In fact, many children died through drowning, many just playing too close to the water's edge. Ernest Potter, aged 9, was playing, with three other boys, with a ball in the water, knocking it along with sticks. Trying to get the ball out with his hands, he caught his foot on a stone and tripped, drowning in 9 feet of water (B62). Similarly Willliam Bonsall, aged 15, drowned near the lock-gates at West Hallam whilst swimming with his friends (D60). Perhaps more poignantly, a boy drowned in the Nutbrook Canal whilst out fishing with his father. William Freeman and his 12-year old son, fished together for a while but the boy 'became tired' and walked away back to Ilkeston. Mr. Freeman remained fishing until late in the evening, so it was not until he arrived home expecting to find his son already there that the alarm was raised. The boy had slipped and fallen into the canal only a short distance from where his father had been fishing.

Many members of the leading families in Ilkeston lie in Stanton Road Cemetery. When Herbert Tatham died in London, his remains were brought to the warehouse of the Belper Street needle factory where he was a partner. His coffin was then carried to the cemetery by his employees (D29). Buried in an adjacent grave is Dr. John Tobin, who was Ilkeston's Medical Office of Health (D30). Charles Wolliscroft had requested that his funeral procession pass his Bath Street drapers and outfitters shop when he died, aged 80, in 1910. A Magistrate and local Wesleyan preacher, he was well respected, and the Mayor, Francis Sudbury, followed the procession to the cemetery with employees. The grave (A260) had been lined with ivy and flowers, including violets, snowdrops and hyacinths from Wooliscroft's house, Inglewood, on West End Drive.
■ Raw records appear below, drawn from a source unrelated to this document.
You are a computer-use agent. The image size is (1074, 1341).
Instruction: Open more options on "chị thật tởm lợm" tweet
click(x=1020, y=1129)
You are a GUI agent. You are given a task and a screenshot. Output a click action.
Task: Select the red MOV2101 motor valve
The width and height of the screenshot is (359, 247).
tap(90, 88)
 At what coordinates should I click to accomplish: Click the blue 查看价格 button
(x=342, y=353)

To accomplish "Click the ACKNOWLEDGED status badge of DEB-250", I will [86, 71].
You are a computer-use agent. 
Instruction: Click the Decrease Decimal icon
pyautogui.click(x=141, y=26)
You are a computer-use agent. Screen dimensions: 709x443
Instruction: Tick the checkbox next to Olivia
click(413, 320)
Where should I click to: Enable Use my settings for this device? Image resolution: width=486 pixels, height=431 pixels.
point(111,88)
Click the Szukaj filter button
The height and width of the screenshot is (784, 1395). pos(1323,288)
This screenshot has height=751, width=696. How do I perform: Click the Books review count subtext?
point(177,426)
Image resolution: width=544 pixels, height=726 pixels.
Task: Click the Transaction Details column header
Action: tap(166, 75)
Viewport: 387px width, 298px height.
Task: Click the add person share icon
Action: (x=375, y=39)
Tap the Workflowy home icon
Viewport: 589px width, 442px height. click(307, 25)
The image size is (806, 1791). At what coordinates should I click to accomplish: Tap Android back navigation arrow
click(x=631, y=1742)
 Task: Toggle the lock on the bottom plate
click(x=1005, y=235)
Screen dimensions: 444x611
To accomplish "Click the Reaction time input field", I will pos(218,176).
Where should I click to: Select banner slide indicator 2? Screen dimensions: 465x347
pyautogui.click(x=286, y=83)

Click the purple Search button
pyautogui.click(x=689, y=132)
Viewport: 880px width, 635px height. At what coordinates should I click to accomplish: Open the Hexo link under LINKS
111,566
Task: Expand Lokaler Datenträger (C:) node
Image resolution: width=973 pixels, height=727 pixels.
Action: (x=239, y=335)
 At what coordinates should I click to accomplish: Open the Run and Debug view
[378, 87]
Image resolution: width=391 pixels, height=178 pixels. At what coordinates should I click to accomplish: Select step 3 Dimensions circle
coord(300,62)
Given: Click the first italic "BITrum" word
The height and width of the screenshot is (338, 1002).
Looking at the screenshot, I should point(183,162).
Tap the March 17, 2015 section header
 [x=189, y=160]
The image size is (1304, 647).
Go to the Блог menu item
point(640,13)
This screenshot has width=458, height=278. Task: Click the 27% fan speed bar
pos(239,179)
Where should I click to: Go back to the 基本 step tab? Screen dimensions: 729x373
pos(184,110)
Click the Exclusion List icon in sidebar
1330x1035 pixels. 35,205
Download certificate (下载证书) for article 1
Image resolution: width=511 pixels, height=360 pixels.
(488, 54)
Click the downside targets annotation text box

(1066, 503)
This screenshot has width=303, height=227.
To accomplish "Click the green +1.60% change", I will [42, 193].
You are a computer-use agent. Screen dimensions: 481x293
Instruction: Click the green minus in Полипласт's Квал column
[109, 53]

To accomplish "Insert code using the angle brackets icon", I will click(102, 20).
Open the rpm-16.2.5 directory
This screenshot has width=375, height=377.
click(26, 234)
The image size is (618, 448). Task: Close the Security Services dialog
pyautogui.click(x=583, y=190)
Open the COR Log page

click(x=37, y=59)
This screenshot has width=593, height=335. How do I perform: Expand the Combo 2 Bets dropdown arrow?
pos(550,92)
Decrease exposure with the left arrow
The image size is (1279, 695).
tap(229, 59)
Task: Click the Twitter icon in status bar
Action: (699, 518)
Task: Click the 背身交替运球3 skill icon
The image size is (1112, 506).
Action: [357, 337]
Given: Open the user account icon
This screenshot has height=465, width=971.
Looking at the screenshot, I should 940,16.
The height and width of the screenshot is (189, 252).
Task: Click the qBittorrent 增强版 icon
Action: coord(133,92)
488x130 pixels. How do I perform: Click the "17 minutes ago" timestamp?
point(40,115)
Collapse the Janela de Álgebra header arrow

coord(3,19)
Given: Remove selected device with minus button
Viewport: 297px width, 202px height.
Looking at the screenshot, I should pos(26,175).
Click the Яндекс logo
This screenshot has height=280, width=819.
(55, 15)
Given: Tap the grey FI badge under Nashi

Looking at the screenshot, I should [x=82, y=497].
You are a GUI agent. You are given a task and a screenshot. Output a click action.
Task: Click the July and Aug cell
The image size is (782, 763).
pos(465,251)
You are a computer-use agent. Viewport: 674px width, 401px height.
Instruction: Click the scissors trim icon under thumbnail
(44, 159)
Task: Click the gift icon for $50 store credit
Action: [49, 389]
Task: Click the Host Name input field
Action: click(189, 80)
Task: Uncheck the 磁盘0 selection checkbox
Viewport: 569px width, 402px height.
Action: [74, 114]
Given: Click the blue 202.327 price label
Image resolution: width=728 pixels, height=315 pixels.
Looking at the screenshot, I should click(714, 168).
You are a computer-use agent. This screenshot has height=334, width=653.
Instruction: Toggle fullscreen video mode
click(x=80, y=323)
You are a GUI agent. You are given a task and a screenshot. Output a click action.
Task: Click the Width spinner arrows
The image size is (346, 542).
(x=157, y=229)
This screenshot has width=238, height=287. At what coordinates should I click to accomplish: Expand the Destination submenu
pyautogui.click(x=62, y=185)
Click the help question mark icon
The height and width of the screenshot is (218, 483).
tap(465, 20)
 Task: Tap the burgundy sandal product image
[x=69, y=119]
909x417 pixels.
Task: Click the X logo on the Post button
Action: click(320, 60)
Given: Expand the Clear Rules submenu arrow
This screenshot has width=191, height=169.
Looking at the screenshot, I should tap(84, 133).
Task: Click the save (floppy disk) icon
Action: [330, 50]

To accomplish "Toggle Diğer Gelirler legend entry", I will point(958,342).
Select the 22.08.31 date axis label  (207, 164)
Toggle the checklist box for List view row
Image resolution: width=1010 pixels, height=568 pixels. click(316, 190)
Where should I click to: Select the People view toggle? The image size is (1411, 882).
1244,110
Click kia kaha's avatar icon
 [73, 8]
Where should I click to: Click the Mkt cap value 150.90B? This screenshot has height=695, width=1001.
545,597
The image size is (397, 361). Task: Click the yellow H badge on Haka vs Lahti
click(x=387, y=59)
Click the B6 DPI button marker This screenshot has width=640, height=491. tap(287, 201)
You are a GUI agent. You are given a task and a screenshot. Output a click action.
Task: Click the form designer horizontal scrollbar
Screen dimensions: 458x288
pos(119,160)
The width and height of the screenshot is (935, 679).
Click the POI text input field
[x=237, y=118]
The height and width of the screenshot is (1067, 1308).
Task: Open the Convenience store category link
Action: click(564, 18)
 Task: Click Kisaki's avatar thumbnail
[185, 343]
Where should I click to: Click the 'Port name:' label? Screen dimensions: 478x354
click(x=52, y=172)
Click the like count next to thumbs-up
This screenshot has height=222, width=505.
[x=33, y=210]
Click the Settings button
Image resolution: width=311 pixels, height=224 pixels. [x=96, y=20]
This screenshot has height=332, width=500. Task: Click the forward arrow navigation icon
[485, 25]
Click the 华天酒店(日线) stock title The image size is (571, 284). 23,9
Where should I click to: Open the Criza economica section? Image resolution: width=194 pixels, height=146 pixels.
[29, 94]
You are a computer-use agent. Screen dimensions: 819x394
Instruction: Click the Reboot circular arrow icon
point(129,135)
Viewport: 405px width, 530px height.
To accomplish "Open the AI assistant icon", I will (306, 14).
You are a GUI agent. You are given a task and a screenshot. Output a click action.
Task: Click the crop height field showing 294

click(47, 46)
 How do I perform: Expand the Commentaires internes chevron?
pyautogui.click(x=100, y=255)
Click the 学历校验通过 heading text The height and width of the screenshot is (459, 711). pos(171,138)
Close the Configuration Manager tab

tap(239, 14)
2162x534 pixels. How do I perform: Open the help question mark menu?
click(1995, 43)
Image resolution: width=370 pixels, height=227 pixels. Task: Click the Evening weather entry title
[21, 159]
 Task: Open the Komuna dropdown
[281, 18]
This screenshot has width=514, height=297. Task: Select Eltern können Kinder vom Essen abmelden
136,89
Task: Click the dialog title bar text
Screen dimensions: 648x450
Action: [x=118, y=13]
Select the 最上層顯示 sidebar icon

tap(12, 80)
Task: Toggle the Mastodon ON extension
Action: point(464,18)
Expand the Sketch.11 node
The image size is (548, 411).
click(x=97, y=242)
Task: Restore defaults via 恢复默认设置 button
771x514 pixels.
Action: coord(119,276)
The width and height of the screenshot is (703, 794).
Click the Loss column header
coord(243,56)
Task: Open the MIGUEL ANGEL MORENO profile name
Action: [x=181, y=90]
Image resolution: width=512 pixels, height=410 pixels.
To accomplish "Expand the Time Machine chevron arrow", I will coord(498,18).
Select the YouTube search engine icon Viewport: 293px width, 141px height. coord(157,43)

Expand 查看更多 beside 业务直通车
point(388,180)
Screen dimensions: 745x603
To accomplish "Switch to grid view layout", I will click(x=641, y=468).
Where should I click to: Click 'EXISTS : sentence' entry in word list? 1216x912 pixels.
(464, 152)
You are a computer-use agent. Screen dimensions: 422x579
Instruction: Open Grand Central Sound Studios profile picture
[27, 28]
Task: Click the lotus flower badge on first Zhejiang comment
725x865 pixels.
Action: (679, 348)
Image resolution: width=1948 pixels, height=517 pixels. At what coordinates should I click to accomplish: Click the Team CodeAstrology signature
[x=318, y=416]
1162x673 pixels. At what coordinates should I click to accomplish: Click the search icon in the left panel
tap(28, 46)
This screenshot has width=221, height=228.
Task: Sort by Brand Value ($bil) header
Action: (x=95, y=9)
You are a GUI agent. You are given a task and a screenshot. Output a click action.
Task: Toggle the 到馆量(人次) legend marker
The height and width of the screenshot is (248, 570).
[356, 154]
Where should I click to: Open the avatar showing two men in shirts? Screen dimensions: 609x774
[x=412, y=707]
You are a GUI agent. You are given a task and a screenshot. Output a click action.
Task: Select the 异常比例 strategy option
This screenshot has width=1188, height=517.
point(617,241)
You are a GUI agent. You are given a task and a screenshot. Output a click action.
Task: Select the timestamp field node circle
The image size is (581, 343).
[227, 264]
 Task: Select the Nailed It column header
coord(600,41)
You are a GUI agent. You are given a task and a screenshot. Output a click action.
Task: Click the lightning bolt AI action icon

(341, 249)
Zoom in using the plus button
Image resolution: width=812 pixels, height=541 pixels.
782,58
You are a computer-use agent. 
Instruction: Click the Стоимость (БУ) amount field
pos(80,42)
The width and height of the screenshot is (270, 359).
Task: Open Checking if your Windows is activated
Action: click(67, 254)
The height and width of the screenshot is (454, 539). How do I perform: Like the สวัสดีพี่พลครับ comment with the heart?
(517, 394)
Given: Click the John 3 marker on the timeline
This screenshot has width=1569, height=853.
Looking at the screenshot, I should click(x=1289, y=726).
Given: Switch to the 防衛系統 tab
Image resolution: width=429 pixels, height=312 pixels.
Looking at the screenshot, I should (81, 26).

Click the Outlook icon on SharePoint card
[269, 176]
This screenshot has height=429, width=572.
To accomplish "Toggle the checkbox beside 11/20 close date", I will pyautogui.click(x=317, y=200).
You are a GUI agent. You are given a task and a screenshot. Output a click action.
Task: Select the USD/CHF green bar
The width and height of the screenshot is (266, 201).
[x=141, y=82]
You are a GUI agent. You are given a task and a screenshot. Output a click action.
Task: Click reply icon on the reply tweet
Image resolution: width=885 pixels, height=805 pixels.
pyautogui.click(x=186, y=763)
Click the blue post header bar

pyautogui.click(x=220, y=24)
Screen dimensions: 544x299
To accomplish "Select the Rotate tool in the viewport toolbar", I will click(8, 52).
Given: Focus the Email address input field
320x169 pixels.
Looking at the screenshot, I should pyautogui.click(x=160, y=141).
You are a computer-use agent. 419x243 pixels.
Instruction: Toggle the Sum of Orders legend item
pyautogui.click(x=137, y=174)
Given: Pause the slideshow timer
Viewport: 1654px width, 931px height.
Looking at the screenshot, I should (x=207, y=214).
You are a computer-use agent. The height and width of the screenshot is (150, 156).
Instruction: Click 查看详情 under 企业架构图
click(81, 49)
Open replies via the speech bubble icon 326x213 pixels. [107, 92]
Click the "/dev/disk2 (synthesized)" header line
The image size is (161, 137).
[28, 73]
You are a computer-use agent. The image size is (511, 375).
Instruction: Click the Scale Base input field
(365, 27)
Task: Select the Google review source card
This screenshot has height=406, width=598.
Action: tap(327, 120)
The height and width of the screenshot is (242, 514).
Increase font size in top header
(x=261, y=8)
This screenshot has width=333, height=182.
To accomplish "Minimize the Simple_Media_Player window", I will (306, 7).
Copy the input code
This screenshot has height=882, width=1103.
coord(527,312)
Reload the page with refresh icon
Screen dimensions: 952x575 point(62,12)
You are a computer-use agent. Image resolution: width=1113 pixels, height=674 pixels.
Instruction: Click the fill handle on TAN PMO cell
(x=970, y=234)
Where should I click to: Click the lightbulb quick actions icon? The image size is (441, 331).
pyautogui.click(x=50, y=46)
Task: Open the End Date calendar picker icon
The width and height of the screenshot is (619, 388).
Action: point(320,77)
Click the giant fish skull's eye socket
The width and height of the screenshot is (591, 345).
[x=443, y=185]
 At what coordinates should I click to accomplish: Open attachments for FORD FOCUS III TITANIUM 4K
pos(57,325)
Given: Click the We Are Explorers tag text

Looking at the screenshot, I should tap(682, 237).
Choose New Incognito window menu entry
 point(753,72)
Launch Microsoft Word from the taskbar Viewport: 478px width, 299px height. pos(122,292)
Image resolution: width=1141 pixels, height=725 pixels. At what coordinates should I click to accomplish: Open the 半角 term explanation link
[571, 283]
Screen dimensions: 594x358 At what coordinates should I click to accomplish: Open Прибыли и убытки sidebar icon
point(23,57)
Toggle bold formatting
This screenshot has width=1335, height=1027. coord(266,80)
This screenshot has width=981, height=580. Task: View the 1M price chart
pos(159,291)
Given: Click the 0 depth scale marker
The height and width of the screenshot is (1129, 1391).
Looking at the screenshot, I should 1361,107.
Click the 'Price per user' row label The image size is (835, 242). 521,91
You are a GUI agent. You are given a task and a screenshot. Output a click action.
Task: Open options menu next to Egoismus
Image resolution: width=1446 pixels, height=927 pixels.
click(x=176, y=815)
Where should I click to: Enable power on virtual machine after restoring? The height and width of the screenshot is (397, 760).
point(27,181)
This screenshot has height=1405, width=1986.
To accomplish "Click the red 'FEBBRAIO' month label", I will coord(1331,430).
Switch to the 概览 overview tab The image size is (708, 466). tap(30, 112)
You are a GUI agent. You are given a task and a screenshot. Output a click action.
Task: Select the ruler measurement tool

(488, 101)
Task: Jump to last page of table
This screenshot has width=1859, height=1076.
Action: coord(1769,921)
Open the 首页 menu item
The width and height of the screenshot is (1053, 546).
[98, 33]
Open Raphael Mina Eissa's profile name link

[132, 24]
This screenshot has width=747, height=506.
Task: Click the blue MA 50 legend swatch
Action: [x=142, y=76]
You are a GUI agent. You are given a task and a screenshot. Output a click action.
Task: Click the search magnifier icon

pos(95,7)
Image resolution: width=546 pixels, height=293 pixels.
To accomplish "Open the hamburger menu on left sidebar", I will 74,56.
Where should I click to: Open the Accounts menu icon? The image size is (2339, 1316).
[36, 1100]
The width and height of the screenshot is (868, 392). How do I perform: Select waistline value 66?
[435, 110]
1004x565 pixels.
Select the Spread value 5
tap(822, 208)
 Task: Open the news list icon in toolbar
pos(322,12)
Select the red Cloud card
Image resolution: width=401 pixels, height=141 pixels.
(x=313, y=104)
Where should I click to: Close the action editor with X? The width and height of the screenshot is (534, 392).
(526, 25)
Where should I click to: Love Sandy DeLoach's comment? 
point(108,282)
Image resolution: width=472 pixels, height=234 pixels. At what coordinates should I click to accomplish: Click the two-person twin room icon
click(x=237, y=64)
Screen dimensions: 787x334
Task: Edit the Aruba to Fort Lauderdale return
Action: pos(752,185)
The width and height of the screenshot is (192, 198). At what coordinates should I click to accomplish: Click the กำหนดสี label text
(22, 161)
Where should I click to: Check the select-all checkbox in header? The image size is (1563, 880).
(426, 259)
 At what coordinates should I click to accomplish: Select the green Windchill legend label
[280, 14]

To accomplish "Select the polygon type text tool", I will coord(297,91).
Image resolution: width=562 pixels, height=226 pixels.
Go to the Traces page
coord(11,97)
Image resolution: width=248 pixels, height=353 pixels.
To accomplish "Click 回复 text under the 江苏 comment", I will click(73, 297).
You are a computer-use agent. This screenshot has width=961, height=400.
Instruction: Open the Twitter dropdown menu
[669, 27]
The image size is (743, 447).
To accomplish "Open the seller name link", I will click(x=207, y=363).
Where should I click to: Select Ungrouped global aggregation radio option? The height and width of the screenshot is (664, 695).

Only 37 years old when he died, Ilkeston solicitor Abbot Thurman had only recently finished building his home, The Pines, which stands next door to the cemetery (D16).

Alll cemeteries have their special gravestones. In Stanton Road Cemetery it is that of the Frenchman, Leon Trouselle (FM) who died aged only 28 at Shipley Hall in November 1879. He was employed as a cook at the Hall. His mother had the gravestone erected, and it is sad to think of him dying in the cold of an English autumn so far from his home and family.